Written task
Quote the entries below from the line with "The image size is (1242, 830)." up to and including the line with "Action: pos(27,207)", leaving out the pictures.

Material for the task
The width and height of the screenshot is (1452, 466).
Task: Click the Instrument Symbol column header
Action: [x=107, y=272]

...

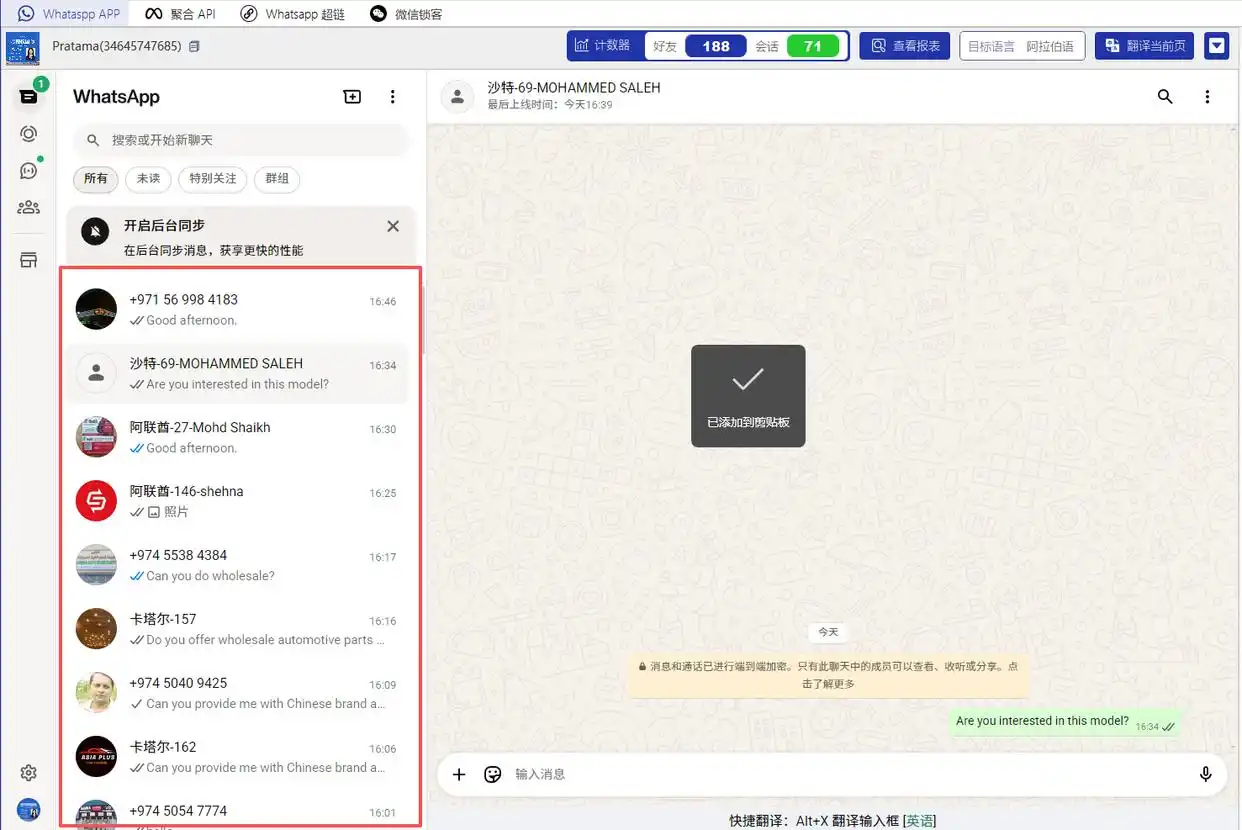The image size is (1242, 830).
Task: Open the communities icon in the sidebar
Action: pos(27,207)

Result of the task
The image size is (1242, 830).
Task: Open the communities icon in the sidebar
Action: pos(27,207)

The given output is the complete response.